作者: 毛豆val | 来源:发表于2018-01-16 16:37 被阅读0次

Spark SQL

DataFrame 的创建以及基本操作

DataFrame可以理解成关系型数据库中的表,它与 RDD 的差别在于 DataFrame 有 schema 信息

public class DataFrameCreate {

    public static void main(String[] args) {
        SparkConf conf = new SparkConf().setMaster("local").setAppName("DataFrame");
        JavaSparkContext sc = new JavaSparkContext(conf);

        SQLContext sqlContext = new SQLContext(sc);

        DataFrame dataFrame = sqlContext.read()
                .json(Thread.currentThread().getContextClassLoader().getResource("student.txt").getPath());

        // 打印 DataFrame
        dataFrame.show();
        // 打印 DataFrame 的 Schema 信息
        dataFrame.printSchema();
        // 查询某一列的数据
        dataFrame.select(dataFrame.col("name")).show();
        // 查询某几列的数据,并对列进行计算
        dataFrame.select(dataFrame.col("name"), dataFrame.col("age").plus(1)).show();
        // 根据某一列的值进行过滤
        dataFrame.filter(dataFrame.col("age").gt(20)).show();
        // 根据某一列进行分组,然后再进行聚合
        dataFrame.groupBy(dataFrame.col("name")).count().show();
    }
}
object DataFrameCreate extends App {
    val conf = new SparkConf().setMaster("local").setAppName("DataFrame")
    val sc = SparkContext.getOrCreate(conf)

    // 创建 SQLContext
    val sqlContext = SQLContext.getOrCreate(sc)
    // 创建 DataFrame 对象
    val dataFrame = sqlContext.read.json(Thread.currentThread().getContextClassLoader.getResource("student.txt").getPath)
    dataFrame.show()
    dataFrame.printSchema()
    dataFrame.select(dataFrame.col("name")).show()
    dataFrame.select(dataFrame.col("name"), dataFrame.col("age").plus(1)).show()
    dataFrame.filter(dataFrame.col("age").gt(20)).show()
    dataFrame.groupBy(dataFrame.col("name")).count().show()
}

RDD转换为DataFrame

使用反射的方式将RDD转换为DataFrame

/**
 * Java语言实现
 * 通过反射的方式将RDD转换为DataFrame
 */
public class RDD2DataFrameReflection {
    public static void main(String[] args) {
        SparkConf conf = new SparkConf().setMaster("local").setAppName("RDD2DataFrameReflection");
        JavaSparkContext sc = new JavaSparkContext(conf);
        SQLContext sqlContext = new SQLContext(sc);

        // 读取文件生成RDD,然后将RDD中的line转换为Person类型
        JavaRDD<Person> initRDD = sc.textFile(Thread.currentThread().getContextClassLoader().getResource("person.txt").getPath())
                .map(line -> line.split(" "))
                .map(array -> new Person(array[0], Integer.parseInt(array[1]), array[2]));

        // 通过反射创建DataFrame,然后注册成一张临时表(person)
        sqlContext.createDataFrame(initRDD, Person.class).registerTempTable("person");

        // 执行sql查询,查询出年龄大于18岁的数据
        DataFrame personDataFrame = sqlContext.sql("select name,age,sex from person where age > 18");

        // 打印数据
        personDataFrame.show();

        // 将DataFrame再次转换成RDD,此时RDD中的数据类型为RDD,需要将其转换成Person类型。
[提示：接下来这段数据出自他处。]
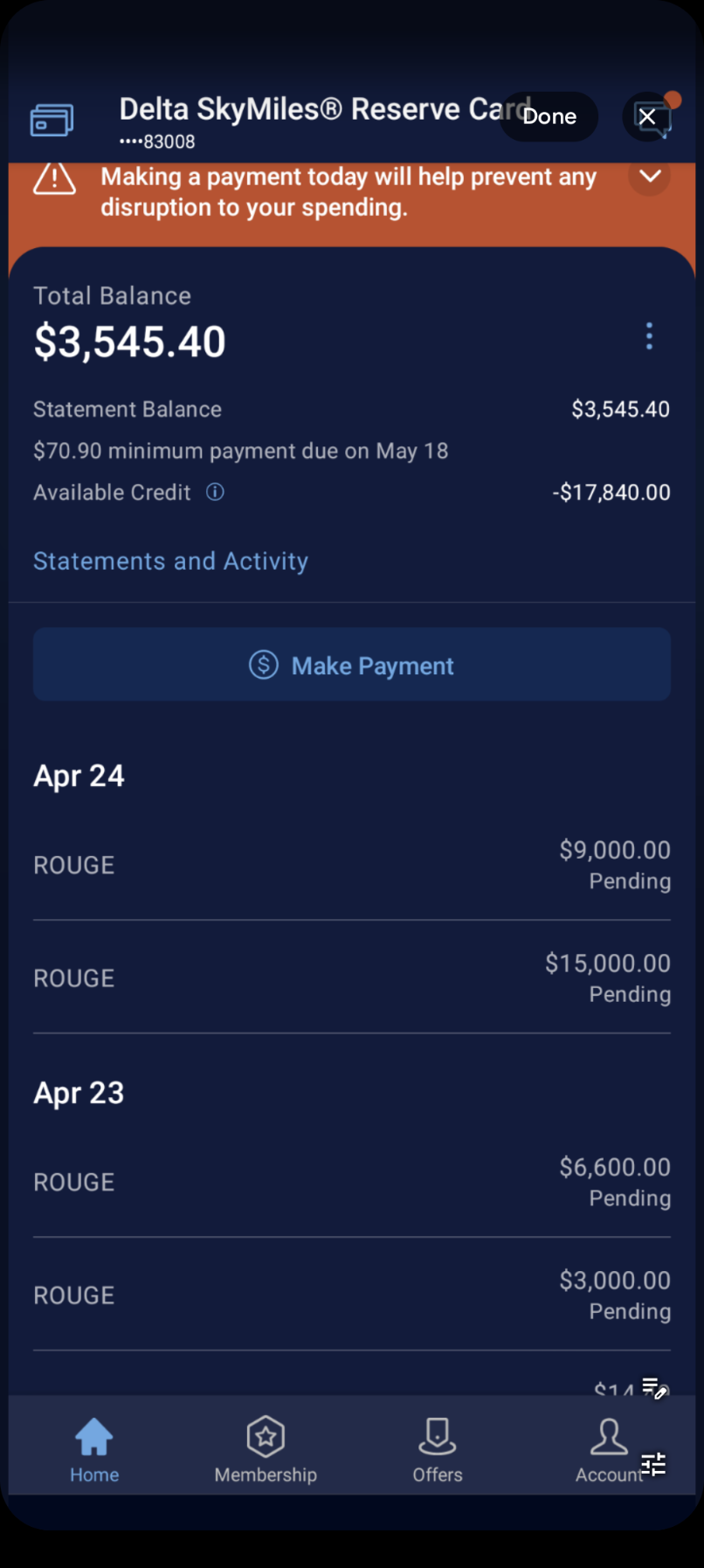Click the Available Credit info icon
The width and height of the screenshot is (704, 1568).
(x=215, y=493)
最后打印结果。
        personDataFrame.javaRDD()
                .map(row -> new Person(row.getString(0), row.getInt(1), row.getString(2)))
                .collect()
                .forEach(System.out::println);
    }


    /**
     * 使用反射将RDD转换为DataFrame时,JavaBean的class必须使用public修饰,并且需要实现Serializable接口
     */
    public static class Person implements Serializable {
        private String name;
        private Integer age;
        private String sex;

        public Person() {
        }

        public Person(String name, Integer age, String sex) {
            this.name = name;
            this.age = age;
            this.sex = sex;
        }

        public String getName() {
            return name;
        }

        public void setName(String name) {
            this.name = name;
        }

        public Integer getAge() {
            return age;
        }

        public void setAge(Integer age) {
            this.age = age;
        }

        public String getSex() {
            return sex;
        }

        public void setSex(String sex) {
            this.sex = sex;
        }

        @Override
        public String toString() {
            return "Person{" +
                    "name='" + name + '\'' +
                    ", age=" + age +
                    ", sex='" + sex + '\'' +
                    '}';
        }
    }
}
// 使用scala语言实现RDD和DataFrame之间的转换
object RDD2DataFrameReflection {
    // 申明一个case class 作为bean对象
    case class Person(name: String, age: Int, sex: String)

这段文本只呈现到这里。